The soccer manager on the verge of a major championship — and losing his job

Tottenham is in the bizarre position of being on the verge of a trophy it has long dreamed of to end a dreadful season it would otherwise rather forget.
Standing inside a small, Norwegian stadium north of the Arctic Circle this month, Ange Postecoglou, the manager of the English soccer club Tottenham, blew kisses to his wife in the crowd. Around him, players and fans who had made the trek joined in the celebration of a rarity in the club’s 142-year-old history: a berth in the championship final of a European tournament.
Tottenham’s palatial stadium in north London, modern practice facility and international fan base rival those of its biggest competitors in the sport’s richest league, the English Premier League. Its trophy case, however, does not. The club has not won a major trophy since 2008 or a major European tournament since 1984. Its history of coming close but failing to win during both the domestic season and the European championships that play out in parallel has spawned a pejorative description — “Spursy.”
That drought could soon end. And so, too, could the tenure of Postecoglou, the manager who got them there.
Because when Tottenham won in Norway to advance to Wednesday’s Europa League final against Manchester United in Bilbao, Spain, it put the club in the bizarre position of being on the verge of a trophy it has long dreamed of to end a dreadful season it would otherwise rather forget.

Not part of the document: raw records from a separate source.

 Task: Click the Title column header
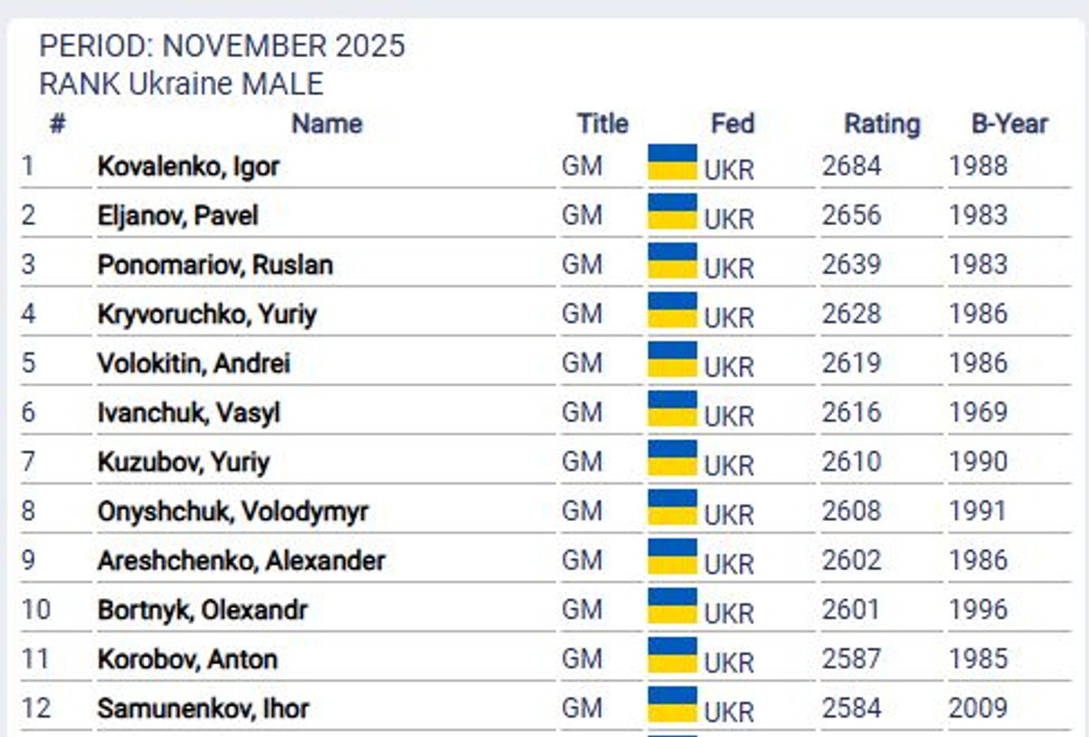(x=602, y=123)
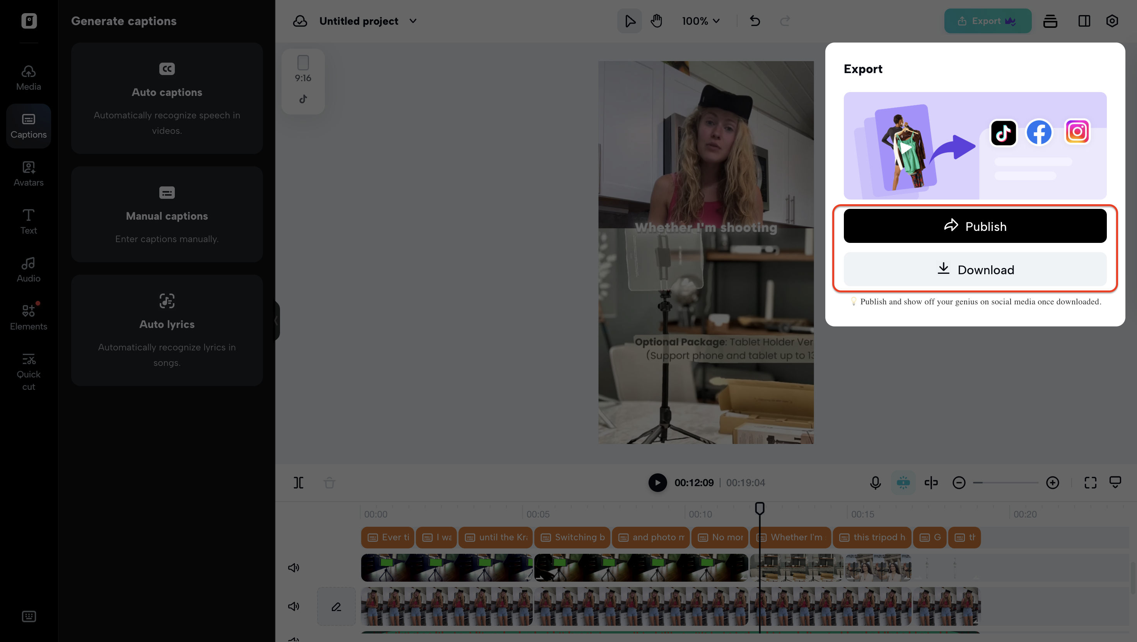Open the Media panel in the sidebar

pyautogui.click(x=28, y=78)
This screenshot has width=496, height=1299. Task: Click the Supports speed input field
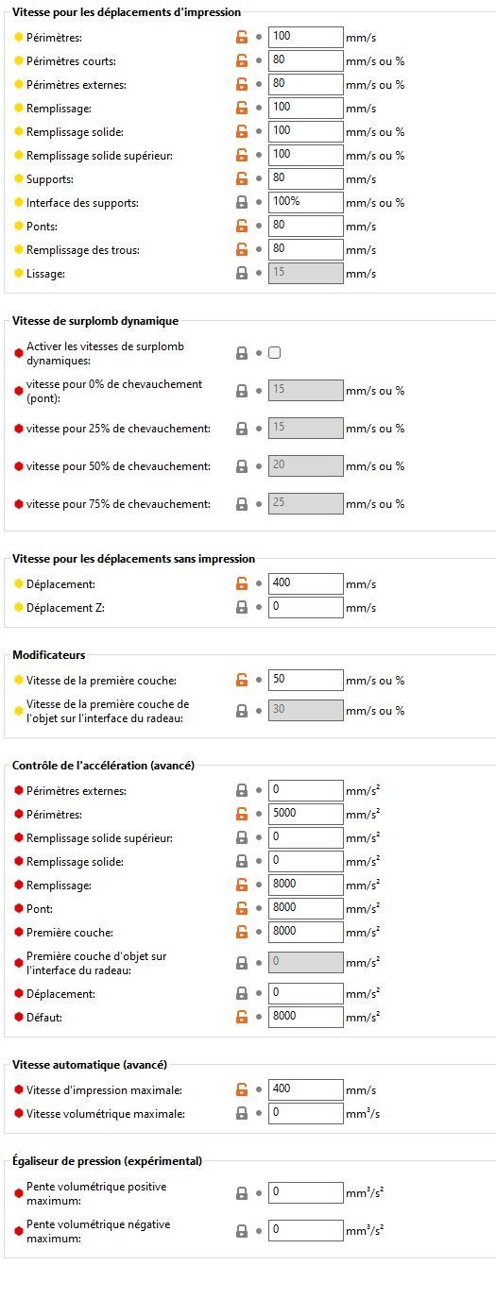click(x=306, y=178)
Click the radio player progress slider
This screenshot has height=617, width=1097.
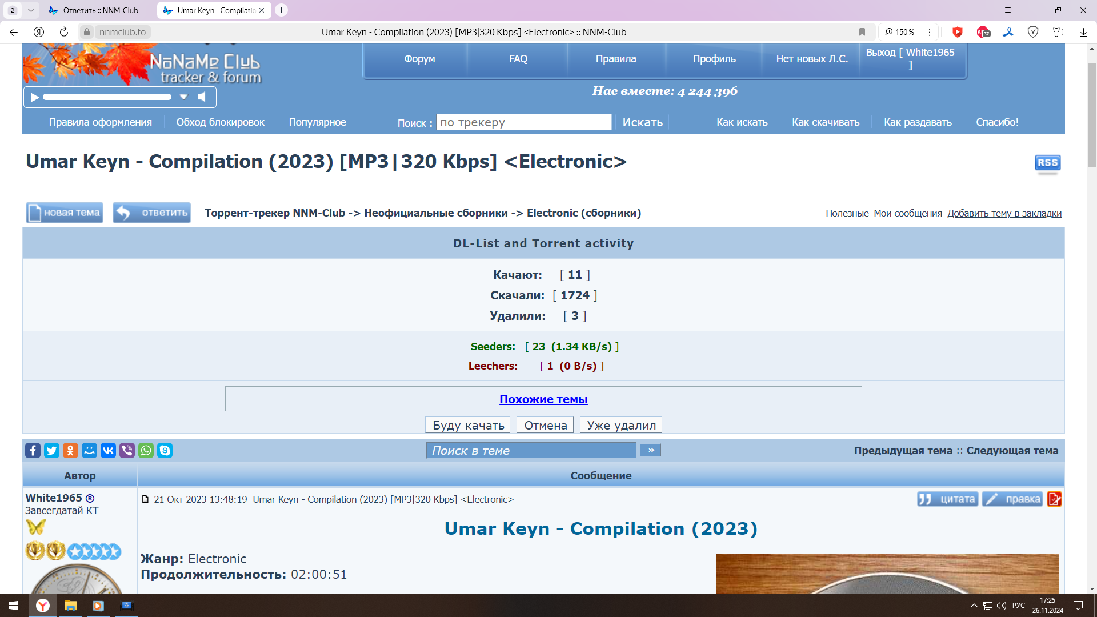[107, 97]
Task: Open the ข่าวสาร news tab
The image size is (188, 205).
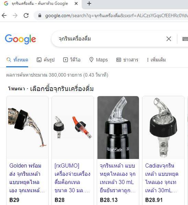Action: pyautogui.click(x=127, y=60)
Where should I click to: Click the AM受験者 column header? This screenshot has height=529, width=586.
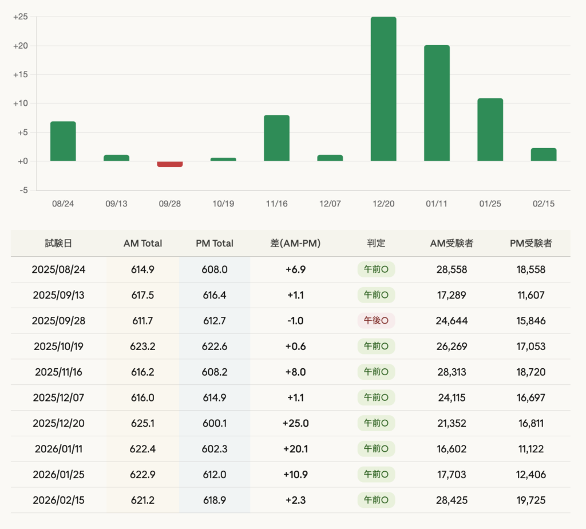pos(452,243)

That discordant contrast between Tottenham’s awful Premier League season with its run to the Europa League final — which guarantees the victor a position in next season’s Champions League, Europe’s most prestigious club tournament, and millions in revenue that come with qualification — has reignited the debate of what defines success in the upper level of global soccer and whether a trophy would be enough to save Postecoglou's job.